* _Istruzioni del compito_
Puoi riportare le righe dalla riga che contiene "Where should I click to: Switch" fino a quella che contiene "Delete selected item" compresa, cambiando "checkbox" in "casella di controllo" e lasciando tutto il resto invariato?

(Record tratti da un dataset)
━━━━━━━━━━━━━━━━

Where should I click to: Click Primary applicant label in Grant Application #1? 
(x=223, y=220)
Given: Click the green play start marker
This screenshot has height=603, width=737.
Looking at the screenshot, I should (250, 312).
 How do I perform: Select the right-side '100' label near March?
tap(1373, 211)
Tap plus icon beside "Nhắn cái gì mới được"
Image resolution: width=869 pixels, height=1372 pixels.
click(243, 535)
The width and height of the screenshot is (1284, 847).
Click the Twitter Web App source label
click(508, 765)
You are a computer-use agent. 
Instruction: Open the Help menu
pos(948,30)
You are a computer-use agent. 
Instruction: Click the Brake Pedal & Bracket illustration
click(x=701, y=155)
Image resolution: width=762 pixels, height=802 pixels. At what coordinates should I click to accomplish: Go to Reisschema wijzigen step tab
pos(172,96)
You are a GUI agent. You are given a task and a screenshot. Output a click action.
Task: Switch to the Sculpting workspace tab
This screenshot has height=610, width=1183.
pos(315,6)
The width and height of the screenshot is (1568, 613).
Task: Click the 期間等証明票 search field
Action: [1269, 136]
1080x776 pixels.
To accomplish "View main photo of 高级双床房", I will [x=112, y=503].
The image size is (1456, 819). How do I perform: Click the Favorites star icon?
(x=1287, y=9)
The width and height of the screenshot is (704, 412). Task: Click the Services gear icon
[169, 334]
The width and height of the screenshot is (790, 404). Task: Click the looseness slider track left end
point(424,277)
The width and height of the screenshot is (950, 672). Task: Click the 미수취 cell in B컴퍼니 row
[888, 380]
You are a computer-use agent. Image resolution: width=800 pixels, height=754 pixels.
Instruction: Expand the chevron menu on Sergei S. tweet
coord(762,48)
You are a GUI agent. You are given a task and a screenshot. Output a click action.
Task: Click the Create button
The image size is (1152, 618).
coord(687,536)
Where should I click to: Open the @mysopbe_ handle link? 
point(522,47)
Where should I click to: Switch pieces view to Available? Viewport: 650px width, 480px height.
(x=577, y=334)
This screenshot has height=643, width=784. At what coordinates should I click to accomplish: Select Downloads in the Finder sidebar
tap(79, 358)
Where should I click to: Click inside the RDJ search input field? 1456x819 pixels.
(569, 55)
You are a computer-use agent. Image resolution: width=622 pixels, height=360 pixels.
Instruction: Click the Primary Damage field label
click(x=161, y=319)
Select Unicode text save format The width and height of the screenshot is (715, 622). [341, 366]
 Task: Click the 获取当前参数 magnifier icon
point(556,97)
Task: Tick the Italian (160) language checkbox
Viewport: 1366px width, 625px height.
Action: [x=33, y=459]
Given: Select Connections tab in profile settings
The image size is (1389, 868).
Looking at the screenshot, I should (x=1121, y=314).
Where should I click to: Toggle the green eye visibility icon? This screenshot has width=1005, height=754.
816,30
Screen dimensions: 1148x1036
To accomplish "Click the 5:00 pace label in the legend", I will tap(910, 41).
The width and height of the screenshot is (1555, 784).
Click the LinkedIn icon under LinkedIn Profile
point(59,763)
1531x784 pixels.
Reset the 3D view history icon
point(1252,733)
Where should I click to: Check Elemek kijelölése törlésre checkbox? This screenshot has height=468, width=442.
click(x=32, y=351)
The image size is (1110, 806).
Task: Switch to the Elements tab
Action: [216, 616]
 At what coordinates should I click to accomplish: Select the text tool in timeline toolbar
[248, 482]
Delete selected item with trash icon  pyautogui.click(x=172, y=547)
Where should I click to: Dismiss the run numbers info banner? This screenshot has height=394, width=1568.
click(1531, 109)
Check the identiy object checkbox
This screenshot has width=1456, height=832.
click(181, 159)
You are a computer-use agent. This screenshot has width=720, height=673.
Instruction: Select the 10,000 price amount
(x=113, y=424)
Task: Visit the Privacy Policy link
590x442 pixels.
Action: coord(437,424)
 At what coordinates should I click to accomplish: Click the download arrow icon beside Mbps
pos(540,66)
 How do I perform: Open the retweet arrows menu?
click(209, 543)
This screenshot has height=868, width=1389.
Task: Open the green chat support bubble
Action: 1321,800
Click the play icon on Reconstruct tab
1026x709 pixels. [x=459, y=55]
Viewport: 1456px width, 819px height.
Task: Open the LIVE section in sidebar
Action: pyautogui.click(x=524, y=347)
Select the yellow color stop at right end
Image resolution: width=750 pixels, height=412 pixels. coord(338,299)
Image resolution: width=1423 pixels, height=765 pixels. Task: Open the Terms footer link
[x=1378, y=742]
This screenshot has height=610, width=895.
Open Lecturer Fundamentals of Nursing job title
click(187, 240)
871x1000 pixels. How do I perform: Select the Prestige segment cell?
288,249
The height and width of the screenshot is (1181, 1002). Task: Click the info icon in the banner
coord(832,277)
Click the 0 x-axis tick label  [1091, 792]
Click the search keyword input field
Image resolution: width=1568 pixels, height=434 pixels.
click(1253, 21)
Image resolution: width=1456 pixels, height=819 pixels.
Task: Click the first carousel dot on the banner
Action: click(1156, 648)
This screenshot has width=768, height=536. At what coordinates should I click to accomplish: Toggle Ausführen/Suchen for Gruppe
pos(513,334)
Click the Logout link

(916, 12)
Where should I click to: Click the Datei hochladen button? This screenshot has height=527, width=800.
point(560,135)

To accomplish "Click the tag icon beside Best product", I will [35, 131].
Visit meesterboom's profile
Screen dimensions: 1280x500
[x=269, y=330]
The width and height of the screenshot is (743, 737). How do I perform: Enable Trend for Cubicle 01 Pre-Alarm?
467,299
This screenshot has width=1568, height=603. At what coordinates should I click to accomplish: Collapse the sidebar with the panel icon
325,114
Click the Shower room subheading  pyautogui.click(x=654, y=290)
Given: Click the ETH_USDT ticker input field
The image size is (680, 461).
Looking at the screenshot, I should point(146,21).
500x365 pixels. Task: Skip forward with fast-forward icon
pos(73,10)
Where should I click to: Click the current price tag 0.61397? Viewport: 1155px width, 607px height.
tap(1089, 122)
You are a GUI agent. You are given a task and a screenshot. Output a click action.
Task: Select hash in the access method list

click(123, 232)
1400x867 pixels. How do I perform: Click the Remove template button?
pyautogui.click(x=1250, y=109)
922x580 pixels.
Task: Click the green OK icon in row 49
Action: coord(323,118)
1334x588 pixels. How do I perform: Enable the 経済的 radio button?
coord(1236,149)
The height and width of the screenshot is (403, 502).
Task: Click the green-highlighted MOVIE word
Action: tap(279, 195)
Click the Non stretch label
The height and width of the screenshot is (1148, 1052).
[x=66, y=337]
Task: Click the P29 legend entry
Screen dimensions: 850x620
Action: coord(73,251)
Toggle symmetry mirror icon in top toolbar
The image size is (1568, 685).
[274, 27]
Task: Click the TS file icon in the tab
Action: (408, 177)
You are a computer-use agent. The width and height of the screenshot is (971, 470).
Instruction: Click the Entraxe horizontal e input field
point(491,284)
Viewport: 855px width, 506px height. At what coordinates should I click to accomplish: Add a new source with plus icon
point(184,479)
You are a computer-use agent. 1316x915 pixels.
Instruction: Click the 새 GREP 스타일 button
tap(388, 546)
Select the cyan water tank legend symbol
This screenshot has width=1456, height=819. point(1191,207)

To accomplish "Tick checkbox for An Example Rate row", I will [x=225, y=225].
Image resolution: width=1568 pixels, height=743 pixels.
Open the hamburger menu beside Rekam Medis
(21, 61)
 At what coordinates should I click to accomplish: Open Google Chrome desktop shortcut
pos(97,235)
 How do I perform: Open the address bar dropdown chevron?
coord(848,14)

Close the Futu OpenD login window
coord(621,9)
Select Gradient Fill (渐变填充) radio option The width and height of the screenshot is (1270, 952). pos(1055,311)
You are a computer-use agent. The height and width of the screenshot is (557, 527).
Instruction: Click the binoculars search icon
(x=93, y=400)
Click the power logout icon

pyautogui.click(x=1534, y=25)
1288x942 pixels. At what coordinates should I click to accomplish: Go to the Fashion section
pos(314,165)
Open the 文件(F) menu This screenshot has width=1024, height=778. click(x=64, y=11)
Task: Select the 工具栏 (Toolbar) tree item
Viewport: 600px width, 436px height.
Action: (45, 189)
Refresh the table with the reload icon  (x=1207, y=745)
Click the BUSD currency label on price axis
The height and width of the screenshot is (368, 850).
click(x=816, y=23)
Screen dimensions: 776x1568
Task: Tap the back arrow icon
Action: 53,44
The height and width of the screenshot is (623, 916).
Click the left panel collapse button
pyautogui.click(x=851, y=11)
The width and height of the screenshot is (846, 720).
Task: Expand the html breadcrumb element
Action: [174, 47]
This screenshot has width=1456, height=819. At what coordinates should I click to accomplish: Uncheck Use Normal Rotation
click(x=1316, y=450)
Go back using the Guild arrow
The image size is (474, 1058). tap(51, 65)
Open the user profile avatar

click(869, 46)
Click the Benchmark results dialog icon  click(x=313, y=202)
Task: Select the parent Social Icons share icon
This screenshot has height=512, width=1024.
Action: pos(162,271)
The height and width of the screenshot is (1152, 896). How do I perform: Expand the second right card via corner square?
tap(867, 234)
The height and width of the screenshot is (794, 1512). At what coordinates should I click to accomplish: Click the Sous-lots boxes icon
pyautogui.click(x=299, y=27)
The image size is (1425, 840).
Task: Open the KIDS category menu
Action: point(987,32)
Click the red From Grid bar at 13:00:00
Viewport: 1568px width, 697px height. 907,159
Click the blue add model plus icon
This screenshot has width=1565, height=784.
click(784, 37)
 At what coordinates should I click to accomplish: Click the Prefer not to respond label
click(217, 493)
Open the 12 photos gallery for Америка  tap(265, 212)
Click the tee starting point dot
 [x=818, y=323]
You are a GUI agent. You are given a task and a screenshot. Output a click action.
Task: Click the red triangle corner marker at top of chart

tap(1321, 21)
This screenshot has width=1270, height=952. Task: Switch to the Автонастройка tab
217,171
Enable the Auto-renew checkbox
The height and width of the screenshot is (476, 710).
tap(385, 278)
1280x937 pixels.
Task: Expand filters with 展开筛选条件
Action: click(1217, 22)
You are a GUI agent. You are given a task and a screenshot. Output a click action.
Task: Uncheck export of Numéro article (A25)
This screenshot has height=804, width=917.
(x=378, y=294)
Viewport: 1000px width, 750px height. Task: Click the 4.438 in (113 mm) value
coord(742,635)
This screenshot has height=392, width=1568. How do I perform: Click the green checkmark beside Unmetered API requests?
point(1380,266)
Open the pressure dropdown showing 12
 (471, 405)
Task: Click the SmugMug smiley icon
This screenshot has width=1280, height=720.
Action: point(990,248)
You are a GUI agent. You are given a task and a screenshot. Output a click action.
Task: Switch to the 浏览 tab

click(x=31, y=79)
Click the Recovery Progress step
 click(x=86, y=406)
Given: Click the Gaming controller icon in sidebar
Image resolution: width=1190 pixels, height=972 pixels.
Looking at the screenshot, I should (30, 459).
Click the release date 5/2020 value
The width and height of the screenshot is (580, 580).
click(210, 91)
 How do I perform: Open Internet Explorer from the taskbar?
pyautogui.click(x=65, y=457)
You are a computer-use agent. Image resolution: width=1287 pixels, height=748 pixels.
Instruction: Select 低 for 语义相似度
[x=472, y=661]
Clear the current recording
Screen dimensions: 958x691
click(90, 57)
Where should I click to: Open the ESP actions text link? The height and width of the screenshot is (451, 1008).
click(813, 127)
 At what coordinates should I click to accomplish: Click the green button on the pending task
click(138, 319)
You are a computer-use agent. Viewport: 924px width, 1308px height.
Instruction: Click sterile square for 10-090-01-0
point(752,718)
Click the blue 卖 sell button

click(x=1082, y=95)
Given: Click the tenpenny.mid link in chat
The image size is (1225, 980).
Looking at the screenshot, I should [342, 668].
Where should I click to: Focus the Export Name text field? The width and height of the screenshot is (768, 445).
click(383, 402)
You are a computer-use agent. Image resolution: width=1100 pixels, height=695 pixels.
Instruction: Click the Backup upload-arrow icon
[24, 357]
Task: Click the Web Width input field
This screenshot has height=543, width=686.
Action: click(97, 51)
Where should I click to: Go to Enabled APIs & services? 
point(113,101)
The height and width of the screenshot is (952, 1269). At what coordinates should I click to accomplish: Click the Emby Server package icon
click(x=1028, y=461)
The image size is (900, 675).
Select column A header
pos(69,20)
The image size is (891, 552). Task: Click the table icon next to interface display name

━━━━━━━━━━━━━━━━

* _La risposta_
Where should I click to: Switch pieces view to Available? Viewport: 650px width, 480px height.
(x=577, y=334)
This screenshot has height=643, width=784. At what coordinates should I click to accomplish: Select Downloads in the Finder sidebar
tap(79, 358)
Where should I click to: Click inside the RDJ search input field? 1456x819 pixels.
(569, 55)
You are a computer-use agent. Image resolution: width=622 pixels, height=360 pixels.
Instruction: Click the Primary Damage field label
click(x=161, y=319)
Select Unicode text save format The width and height of the screenshot is (715, 622). [341, 366]
 Task: Click the 获取当前参数 magnifier icon
point(556,97)
Task: Tick the Italian (160) language casella di controllo
Viewport: 1366px width, 625px height.
Action: [x=33, y=459]
Given: Select Connections tab in profile settings
The image size is (1389, 868).
Looking at the screenshot, I should (x=1121, y=314).
Where should I click to: Toggle the green eye visibility icon? This screenshot has width=1005, height=754.
816,30
Screen dimensions: 1148x1036
To accomplish "Click the 5:00 pace label in the legend", I will tap(910, 41).
The width and height of the screenshot is (1555, 784).
Click the LinkedIn icon under LinkedIn Profile
point(59,763)
1531x784 pixels.
Reset the 3D view history icon
point(1252,733)
Where should I click to: Check Elemek kijelölése törlésre casella di controllo? This screenshot has height=468, width=442.
click(x=32, y=351)
The image size is (1110, 806).
Task: Switch to the Elements tab
Action: [216, 616]
 At what coordinates should I click to accomplish: Select the text tool in timeline toolbar
[248, 482]
Delete selected item with trash icon  pyautogui.click(x=172, y=547)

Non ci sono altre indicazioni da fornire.